NICE is asking organisations to review their current practice and to ensure their recommendations are put into effect. Click here to view key pointers from NICE to help your organisation put NICE guideline into practice.
Some issues which might need specific attention when implementing the recommendations included: “Ensuring a workforce that is well-trained and well-developed in supporting decision-making and in implementing the Act. Practitioners need to understand the status of the person's decision-making capacity at that specific point in time and how their particular impairment of the mind or brain affects their current ability to make decisions".
Sue Inker, Bond Solon Subject Matter Expert in Mental Capacity Act, says:
The Mental Capacity Act is now just over 10 years old and those responsible for delivering the NICE guideline had a difficult task as they could not re-write the statutory Code of Practice.
Although not explicitly, the guideline points towards the importance of support of the exercise of legal capacity in terms of Human Rights and Article 12 of the Convention on the Rights of Persons with Disabilities (CRPD) around the promotion of autonomy and self-determination which is refreshing to see and includes helpful recommendations about advance care planning and particularly the importance of how to deliver best interests decision-making.
The guidance also points to the importance of of ensuring that the key section or the “core determinative provision” of the Act at s 2(1) which is fleshed out by applying the rest of s 2 and the whole of s3, and which is traditionally called the two limbs of the capacity “test” is delivered.
It focuses on the importance of accepting that the test actually contains three elements and that all three elements must be met before a person can be deemed to lack capacity.
The three elements are
(1) is the person unable to make a decision? If so;
(2) is there an impairment or disturbance in the functioning of the person’s mind or brain? If so;
(3) is the person’s inability to make the decision because of the identified impairment or disturbance?

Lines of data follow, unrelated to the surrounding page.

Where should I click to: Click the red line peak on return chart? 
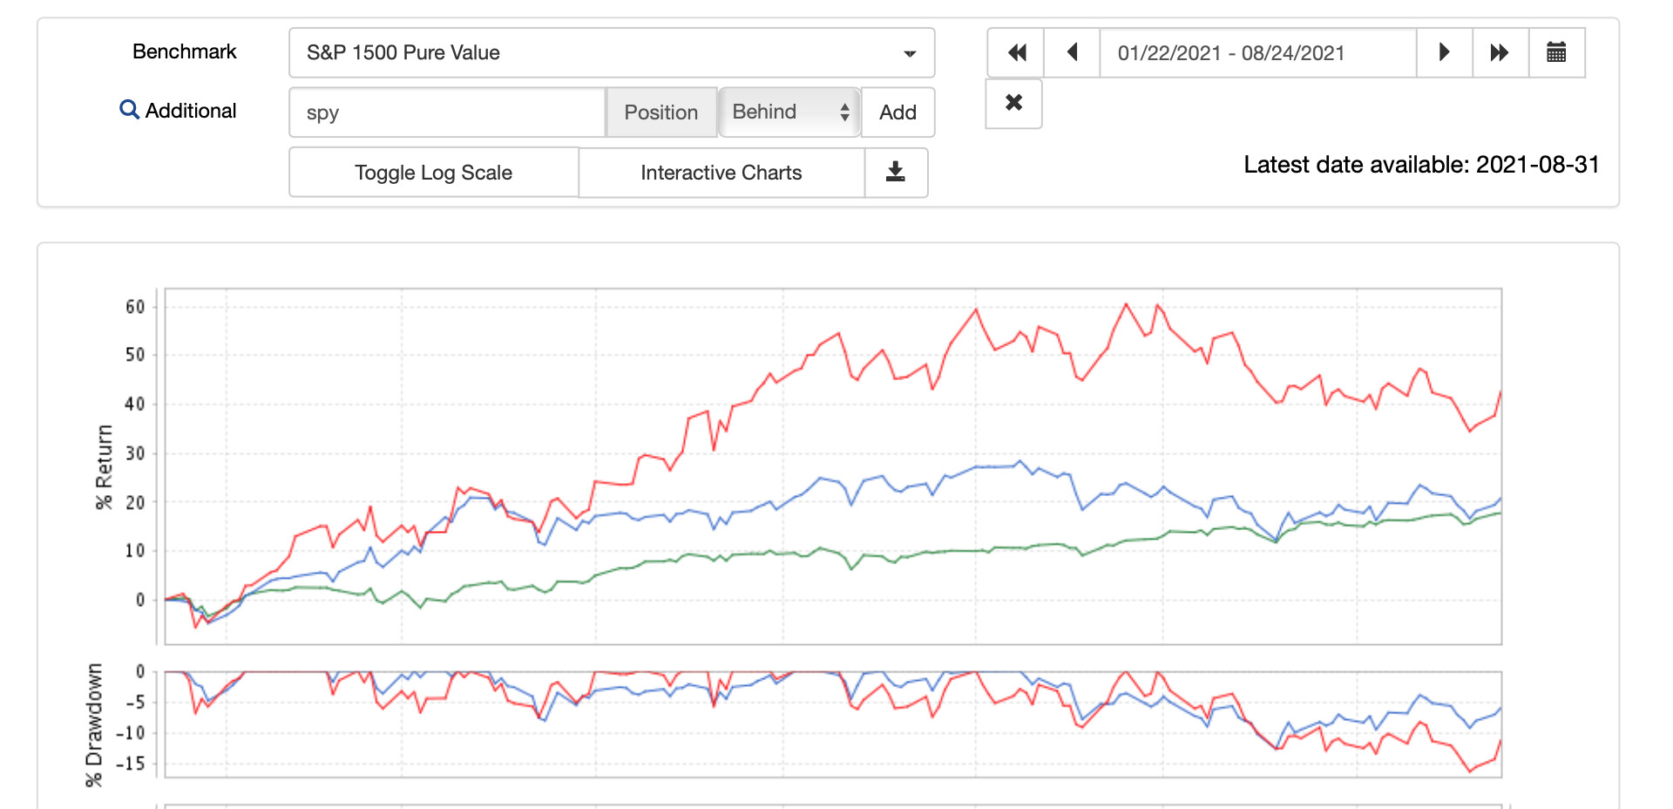coord(1126,304)
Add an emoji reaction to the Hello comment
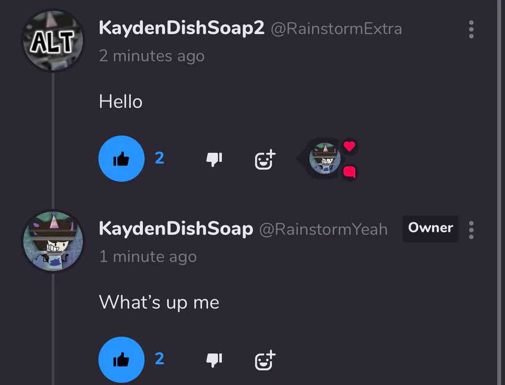The width and height of the screenshot is (505, 385). click(265, 159)
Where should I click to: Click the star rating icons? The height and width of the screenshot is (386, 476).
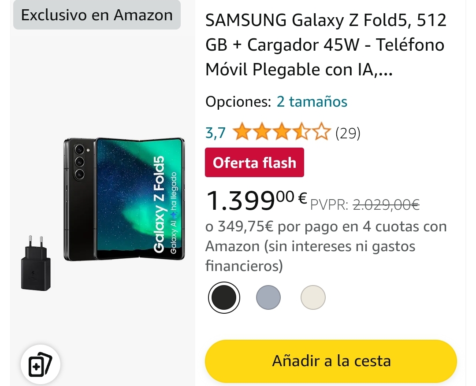281,132
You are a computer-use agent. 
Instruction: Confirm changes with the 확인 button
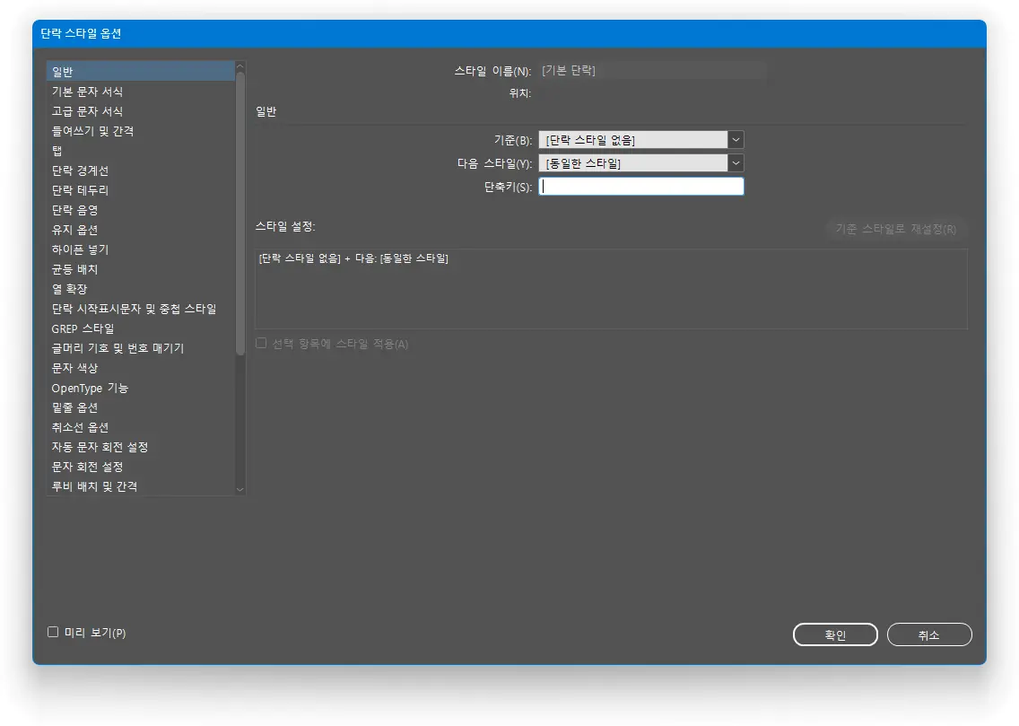pyautogui.click(x=834, y=634)
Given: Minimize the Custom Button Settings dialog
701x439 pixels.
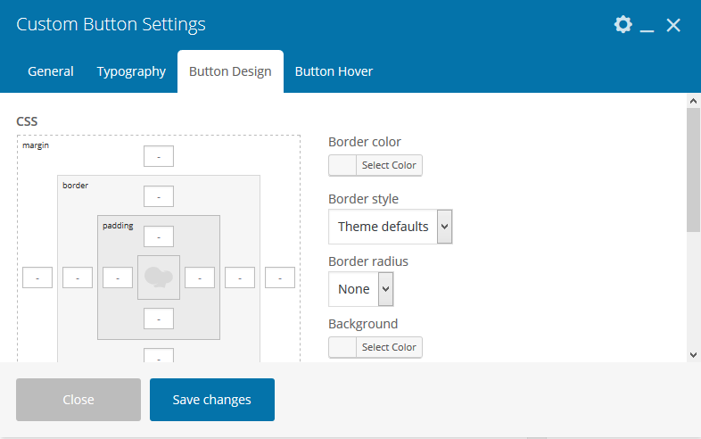Looking at the screenshot, I should pyautogui.click(x=647, y=26).
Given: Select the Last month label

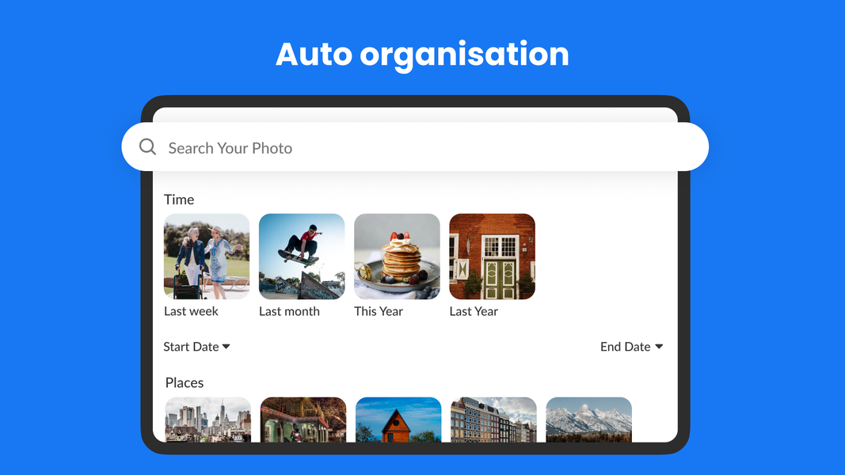Looking at the screenshot, I should [289, 311].
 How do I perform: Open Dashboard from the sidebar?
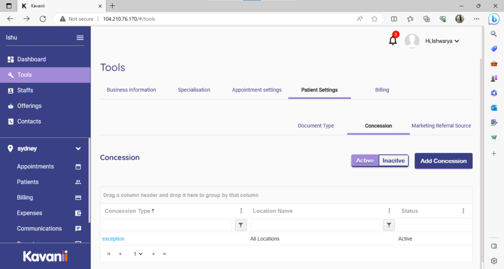point(32,59)
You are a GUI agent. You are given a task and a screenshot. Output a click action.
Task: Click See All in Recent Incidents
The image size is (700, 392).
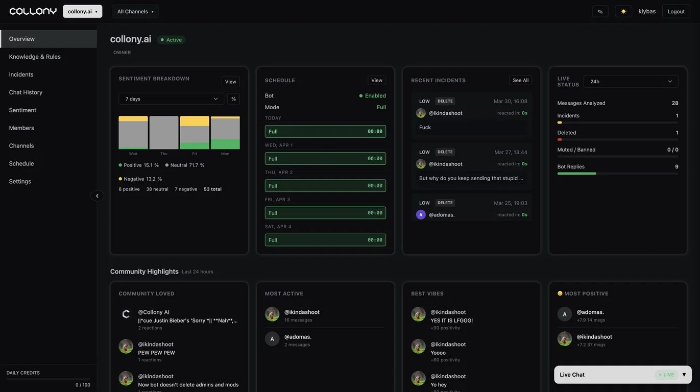[520, 80]
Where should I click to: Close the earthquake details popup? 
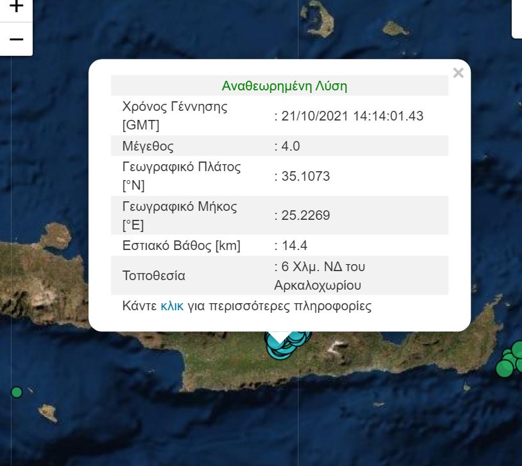(x=458, y=72)
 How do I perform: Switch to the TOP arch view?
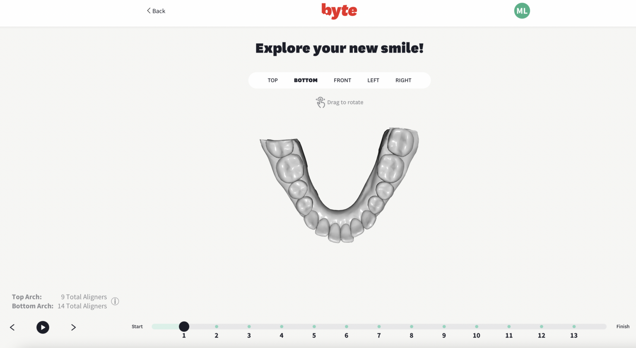[x=272, y=80]
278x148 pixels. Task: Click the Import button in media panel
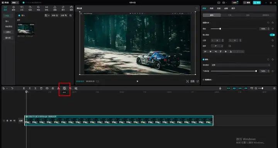[x=22, y=15]
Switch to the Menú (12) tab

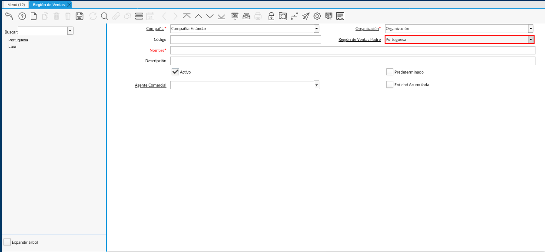click(x=16, y=4)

The causal link between (1) and (2) is a stringent test.
It reminds us of the importance of assessing capacity not only in line with the statute but in accordance with relevant case law which interprets the law, in this case PC and NC v City of York Council (2013) EWCA Civ 478.
Delivering the act on the ground is still very difficult and the writers of the Guidance grapple with this, touching on issues around interpretation, how to ask questions to different client groups, “executive dysfunction”, but is silent on the thorny issue of fluctuating capacity.
The Guidelines are helpful, but we urgently need an updated Code of Practice and maybe some multi-disciplinary practice guidance which should include how to constitute a rigorous capacity assessment.”